1. THE AUSTRALIAN - Murray Black

"Vocally, Skelton is magnificent. His ringing tonal clarity and resounding power capture his character's resolute strength, while the focused sensitivity and scrupulous dynamic control of his exquisite sotto voce singing create unforgettable moments of searing beauty. When he sang the role in London earlier this year he was favourably compared to the likes of Peter Pears, Jon Vickers and Phillip Langridge. On the evidence of this performance, it was not hyberpole. He really is that good.

2. THE SYDNEY MORNING HERALD - Peter McCallum

"Singing Grimes, Skelton achieves immaculate control and precision without losing the roughness of character. His voice flashes with power yet achieves a mystical serenity in the sustained notes of the great aria Now the Great Bear and Pleiades. Skelton shambles, smiles, loses control, flashes with anger and becomes possessed by the vision that destroys him in a performance that could scarcely be bettered."

3. THE SUN-HERALD - Nicholas Pickard

"Stuart Skelton is born to play the riole of Grimes, his tenor voice opening with such beauty and clarity in the opening scene, only to descend into the more chaotic expressionism as the mob chases him from his hut.

4. THE SUNDAY TELEGRAPH - Jo Litson

" Australian tenor Stuart Skeltom had a triumph when he played Peter Grimes for the English National Opera in May. Now he gives a devastatingly good performance for Opera Australia...Skelton is magnificent vocally and dramatically, capturing Grimes' contradictory character: rough, wilful and quick to anger, yet sensitive and boyish, with dreams of a safe harbour with Ellen as his wife.

His final mad aria, in which he looks like a burly fallen angel, is heartbreaking."

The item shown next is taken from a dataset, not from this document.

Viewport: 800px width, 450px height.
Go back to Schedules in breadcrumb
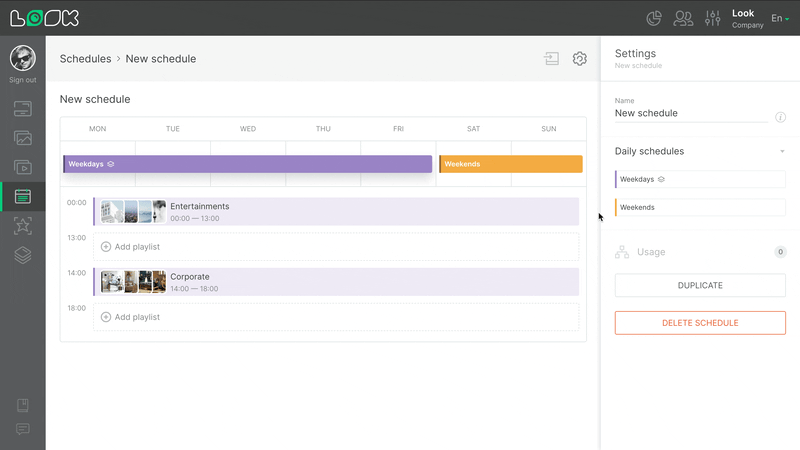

5. THE OPERA CRITIC - Sarah Noble

" Stuart Skelton as Peter Grimes gives a performance of explosove intensity. His heavy-set, shambling Grimes is ogre one minute, gentle giant the next, and he sketches out each facet with equally unflinching honesty. His voice is massive, a true Heldentenor, but plumbs extraordinarily lyrical depths: the pianissimo beginning to his Now the Great Bear and Pleiades is a moment of finely-wrought beauty; his mad scene, an astonishing piece of visceral virtuosity."

6. TIME OUT SYDNEY - Jason Catlett

" Skelton's complete ownership of the role for the next decade seems inevitable"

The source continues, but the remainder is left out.